— Task statement —
Beginning with the line that holds "The width and", write out each line exactly as it stands until the end of the data, and include no pictures.

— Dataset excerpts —
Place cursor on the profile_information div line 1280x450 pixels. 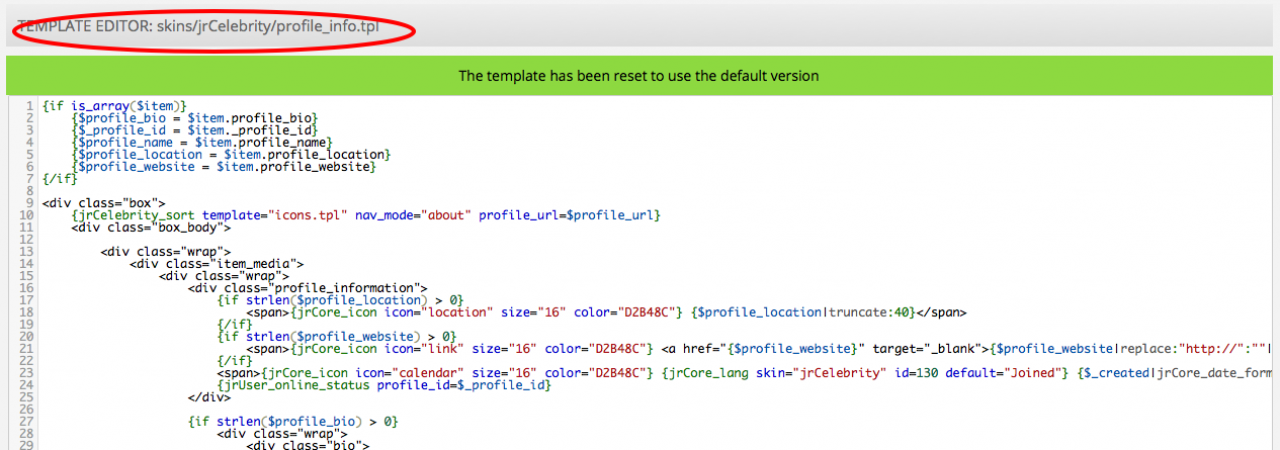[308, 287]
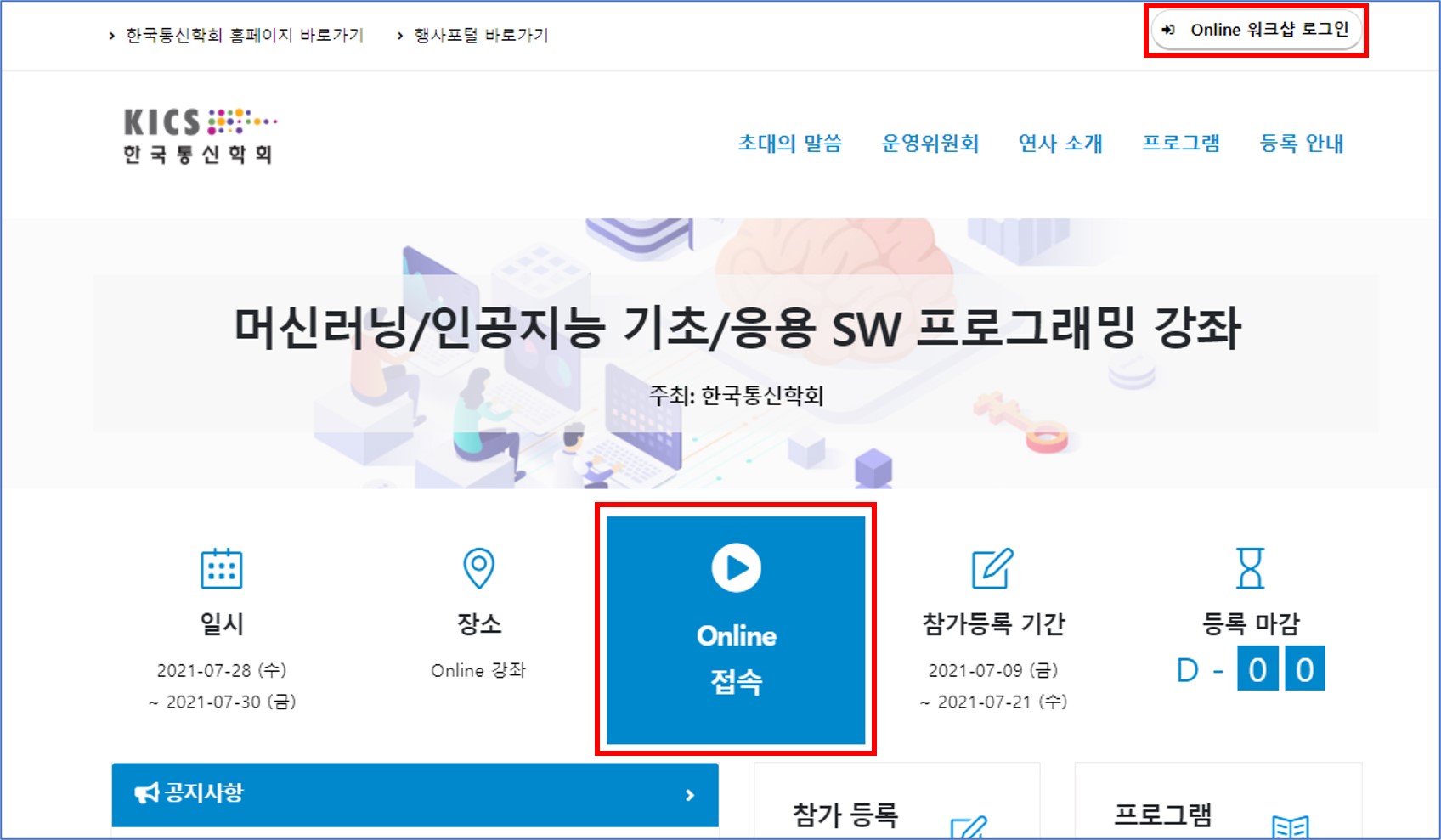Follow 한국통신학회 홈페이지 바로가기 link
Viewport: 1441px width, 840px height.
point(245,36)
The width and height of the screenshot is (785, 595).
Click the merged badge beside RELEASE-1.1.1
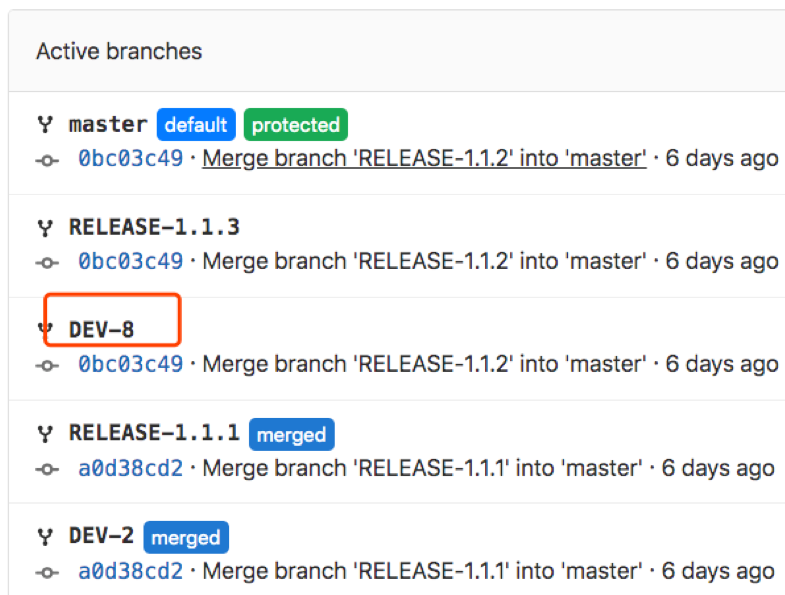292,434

— Result for this task —
The width and height of the screenshot is (785, 595).
Click the merged badge beside RELEASE-1.1.1
292,434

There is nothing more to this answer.